For Phillips G. Gay Jr., compliance is more than a requirement. It is also a source of revenue.

The chief compliance officer at Bank of North America in Fort Lauderdale, Fla., set up a side business for the bank in compliance consulting last year.

So far, he has 15 customers, mostly small Florida banks, who rely on his 27 years in regulatory compliance to help them with problems.

"Compliance sells," said Mr. Gay, 45, who has made a name for himself as one of the most knowledgeable bankers in all areas of compliance. "It is an industry within an industry."

Indeed, Mr. Gay's double life of banking and consulting illustrates just how much of a business compliance has become. Already, scores of lawyers, software vendors, and consultants are hawking their wares to banks. Evidently, there is even room for a banker among the sellers.

"Everybody in compliance wears a lot of hats," said Mr. Gay. "I just wear them all at the same time."

This week, he has been wearing the additional hat of conference impresario, serving as chairman of the BAI Foundation's Bank Regulatory and Compliance Conference, in New Orleans.

Of course, not everyone could handle all these roles at once. Robert Chamness, executive vice president of CFI ProServices, says Mr. Gay is one of the few bankers in the business who has the expertise, sense of humor, and energy to take on consulting work..

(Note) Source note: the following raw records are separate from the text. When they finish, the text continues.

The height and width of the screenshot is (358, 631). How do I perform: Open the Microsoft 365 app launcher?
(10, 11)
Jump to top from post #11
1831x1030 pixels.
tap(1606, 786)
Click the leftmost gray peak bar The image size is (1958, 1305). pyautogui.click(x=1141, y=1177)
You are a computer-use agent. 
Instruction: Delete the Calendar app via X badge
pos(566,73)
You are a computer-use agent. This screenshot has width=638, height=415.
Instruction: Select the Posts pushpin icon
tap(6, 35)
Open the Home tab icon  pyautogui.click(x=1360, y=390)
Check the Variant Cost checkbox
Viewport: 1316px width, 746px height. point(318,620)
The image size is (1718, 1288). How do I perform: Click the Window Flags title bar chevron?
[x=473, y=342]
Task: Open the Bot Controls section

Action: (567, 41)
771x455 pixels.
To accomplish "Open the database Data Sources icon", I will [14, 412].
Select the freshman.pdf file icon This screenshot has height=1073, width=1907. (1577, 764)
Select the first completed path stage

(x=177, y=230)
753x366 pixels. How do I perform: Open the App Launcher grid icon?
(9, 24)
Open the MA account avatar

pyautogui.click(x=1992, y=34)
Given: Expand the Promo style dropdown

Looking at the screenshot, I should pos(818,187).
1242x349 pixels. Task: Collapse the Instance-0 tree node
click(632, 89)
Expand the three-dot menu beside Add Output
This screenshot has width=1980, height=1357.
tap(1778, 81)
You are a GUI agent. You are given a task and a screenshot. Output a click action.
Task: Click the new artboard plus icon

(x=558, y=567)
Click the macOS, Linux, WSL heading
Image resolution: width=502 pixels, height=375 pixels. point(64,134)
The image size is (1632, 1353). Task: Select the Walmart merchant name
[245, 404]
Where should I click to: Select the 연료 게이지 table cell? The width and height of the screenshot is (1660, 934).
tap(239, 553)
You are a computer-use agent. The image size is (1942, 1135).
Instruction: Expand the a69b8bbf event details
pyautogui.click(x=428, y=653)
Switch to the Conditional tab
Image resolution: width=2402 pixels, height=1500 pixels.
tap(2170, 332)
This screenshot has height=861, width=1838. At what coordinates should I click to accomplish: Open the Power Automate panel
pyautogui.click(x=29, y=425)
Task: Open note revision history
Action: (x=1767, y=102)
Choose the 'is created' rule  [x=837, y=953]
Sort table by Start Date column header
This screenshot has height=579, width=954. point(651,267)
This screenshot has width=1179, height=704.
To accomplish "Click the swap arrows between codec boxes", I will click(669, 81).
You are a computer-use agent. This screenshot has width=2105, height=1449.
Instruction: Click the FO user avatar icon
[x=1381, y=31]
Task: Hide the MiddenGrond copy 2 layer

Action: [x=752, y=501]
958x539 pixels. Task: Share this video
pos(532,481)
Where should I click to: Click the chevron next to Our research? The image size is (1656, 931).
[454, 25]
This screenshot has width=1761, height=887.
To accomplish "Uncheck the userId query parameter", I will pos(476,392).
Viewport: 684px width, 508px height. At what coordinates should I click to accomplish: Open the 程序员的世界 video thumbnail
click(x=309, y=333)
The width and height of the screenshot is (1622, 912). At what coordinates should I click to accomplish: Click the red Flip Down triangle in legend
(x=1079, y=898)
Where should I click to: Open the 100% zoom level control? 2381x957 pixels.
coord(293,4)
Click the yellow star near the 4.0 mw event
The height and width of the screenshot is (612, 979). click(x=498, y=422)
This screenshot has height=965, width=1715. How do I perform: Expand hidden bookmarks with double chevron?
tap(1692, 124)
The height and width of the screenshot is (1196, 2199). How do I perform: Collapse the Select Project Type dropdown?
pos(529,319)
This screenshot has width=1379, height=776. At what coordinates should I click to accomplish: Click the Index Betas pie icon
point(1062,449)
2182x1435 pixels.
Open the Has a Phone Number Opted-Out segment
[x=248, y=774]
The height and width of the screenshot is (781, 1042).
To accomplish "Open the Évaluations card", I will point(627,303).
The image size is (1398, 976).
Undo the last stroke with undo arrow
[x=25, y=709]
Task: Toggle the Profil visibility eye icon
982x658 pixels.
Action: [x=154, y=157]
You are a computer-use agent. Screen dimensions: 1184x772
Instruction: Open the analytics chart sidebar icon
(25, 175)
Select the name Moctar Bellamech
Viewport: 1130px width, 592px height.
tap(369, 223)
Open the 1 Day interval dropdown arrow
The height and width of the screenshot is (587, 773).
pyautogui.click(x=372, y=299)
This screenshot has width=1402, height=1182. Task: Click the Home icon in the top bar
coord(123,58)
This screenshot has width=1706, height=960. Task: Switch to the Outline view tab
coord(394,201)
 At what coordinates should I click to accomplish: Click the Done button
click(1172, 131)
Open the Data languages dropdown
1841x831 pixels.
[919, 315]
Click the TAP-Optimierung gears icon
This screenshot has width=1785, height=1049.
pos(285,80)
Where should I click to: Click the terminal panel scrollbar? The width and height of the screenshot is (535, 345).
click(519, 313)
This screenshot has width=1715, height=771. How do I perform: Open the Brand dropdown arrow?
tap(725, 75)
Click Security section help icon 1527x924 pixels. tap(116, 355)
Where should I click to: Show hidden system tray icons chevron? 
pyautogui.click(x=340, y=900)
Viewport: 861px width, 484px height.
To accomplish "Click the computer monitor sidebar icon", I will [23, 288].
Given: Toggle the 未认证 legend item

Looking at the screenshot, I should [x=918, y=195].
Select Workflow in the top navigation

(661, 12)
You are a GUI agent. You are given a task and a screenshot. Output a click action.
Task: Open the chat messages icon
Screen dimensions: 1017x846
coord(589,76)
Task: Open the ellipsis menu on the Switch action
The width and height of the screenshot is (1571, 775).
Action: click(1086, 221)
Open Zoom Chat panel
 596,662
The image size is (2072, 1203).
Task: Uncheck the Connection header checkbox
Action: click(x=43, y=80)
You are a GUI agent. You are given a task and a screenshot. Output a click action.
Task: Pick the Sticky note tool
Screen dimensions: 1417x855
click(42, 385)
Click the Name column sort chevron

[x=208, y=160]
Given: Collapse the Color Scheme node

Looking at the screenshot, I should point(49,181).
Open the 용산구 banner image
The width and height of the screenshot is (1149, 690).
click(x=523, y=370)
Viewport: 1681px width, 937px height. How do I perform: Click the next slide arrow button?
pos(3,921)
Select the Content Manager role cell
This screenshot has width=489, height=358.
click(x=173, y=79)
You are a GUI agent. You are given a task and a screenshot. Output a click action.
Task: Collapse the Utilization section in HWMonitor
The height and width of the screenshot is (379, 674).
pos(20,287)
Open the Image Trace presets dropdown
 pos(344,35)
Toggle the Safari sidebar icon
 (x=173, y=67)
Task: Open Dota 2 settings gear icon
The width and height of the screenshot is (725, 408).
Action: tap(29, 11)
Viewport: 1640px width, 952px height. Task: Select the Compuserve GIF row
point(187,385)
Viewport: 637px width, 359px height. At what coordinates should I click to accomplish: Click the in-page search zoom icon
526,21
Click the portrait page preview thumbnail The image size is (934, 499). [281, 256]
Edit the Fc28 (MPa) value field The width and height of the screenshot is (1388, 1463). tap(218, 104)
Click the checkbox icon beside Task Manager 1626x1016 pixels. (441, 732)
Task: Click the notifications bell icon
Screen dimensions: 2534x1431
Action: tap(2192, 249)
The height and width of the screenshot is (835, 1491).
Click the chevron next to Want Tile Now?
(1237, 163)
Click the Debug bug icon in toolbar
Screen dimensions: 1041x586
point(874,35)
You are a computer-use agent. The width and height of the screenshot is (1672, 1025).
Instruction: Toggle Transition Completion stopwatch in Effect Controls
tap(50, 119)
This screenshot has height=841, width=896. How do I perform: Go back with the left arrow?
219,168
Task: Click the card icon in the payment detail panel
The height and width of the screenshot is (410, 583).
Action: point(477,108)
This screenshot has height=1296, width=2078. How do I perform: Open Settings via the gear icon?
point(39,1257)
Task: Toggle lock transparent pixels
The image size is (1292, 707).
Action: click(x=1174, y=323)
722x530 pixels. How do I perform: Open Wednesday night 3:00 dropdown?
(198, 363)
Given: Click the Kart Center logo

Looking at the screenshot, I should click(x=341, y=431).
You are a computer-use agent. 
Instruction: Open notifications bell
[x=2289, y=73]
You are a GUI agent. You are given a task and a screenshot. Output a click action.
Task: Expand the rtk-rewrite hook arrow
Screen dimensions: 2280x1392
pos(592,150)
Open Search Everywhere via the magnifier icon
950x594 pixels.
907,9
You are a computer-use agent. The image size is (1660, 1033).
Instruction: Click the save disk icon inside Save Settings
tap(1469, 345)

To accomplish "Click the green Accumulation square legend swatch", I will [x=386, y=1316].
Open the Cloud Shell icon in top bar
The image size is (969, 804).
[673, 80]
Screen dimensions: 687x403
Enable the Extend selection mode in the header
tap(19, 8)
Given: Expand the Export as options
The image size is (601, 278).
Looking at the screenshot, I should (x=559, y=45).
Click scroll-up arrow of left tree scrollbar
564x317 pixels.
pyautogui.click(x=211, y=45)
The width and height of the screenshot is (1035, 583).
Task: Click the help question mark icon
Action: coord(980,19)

"There aren't a lot of bankers who can do this and still service their banks," said Mr. Chamness. "It's not in his nature to let things go undone."

Mr. Gay, who is a senior vice president at Bank of North America, maintains that his role as a practicing banker gives him a decided advantage in the consulting business.

After all, what his clients mostly want are practical answers to specific questions.

Regulation Z, which implements Truth-in-Lending, is still baffling much of the industry, Mr. Gay said. Other banks ask for help writing policies and procedures and doing geoanalysis for Community Reinvestment Act compliance, he said.

Mr. Gay says he keeps the information he learns about other banks completely confidential, even from colleagues at his own bank.

The consulting practice, he acknowledges, could raise some concern among regulators. "Examiners are concerned that time outside the bank means time not spent inside the bank," he said.

Mr. Gay, however, says the $550 million-asset Bank of North America remains his top priority. If, for example, a client needed help filing Home Mortgage Disclosure Act information and Bank of North America's was due the same day, he would work on his own first.

Mr. Gay brings extensive experience to this juggling act.

At one time or another in the past 10 years, he taught every rule there is to teach at the American Bankers Association's compliance school. He's also a regular on the ABA's skylink educational network.

He even has trained the governments of Ecuador and the Slovak Republic on U.S. banking rules.

Thirteen years ago, Mr. Gay started the first compliance network, a group that still meets monthly to share regulatory problems, complain about examiners, and generally give each other support.

About 100 bankers attend the South Florida Compliance Association meetings.

In 1987, when working in Charlotte, N.C., at First Union Corp., Mr. Gay founded another group that meets by teleconference. Compliance networks have spread across the country since then, from California to New Jersey.

"Phil was one of the first people in compliance to professionalize it," said Lucy Griffin, principal of Compliance Management Services, Falls Church, Va.

Mr. Gay has been helped, she and others say, by a seeming ability to be everywhere at once. "I haven't figured out how his clocks work," Ms. Griffin said.

Helping other banks and keeping his own up to date has given Mr. Gay a firsthand view on how compliance has changed.

For one thing, he said, compliance officers get more respect now, because the consequences of noncompliance are more severe. There are simply more rules to get wrong, he said, and violating some requirements, such as the Community Reinvestment Act, may keep a bank from expanding.

As a result, compliance has gone from a low-level job to a management position at banks.

"I've never known of a successful program in compliance that hasn't had buy-in from senior management," said Mr. Gay.

A bad report card, he said, tends to elevate the matter to a senior discussion.

The regulatory atmosphere also means banks need more people to manage compliance. The biggest mistake community banks make, he said, is expecting one person to do it all.

At Bank of North America, Mr. Gay said, regulatory duties are doled out to most employees. Working compliance into the bank's business plan is the goal, he said.

Compliance isn't getting any easier, Mr. Gay said. Bank sales of investment products, especially mutual funds, will hold a slew of new regulatory problems for banks, he said.

And even if the Glass-Steagall act is repealed, the powers open to banks are bound to be regulated.

In fact, he predicted, the title of compliance officer may be obsolete within a few years. "Risk management officer" might be more appropriate, he said, adding, "maybe compliance has gotten too big for the compliance officer."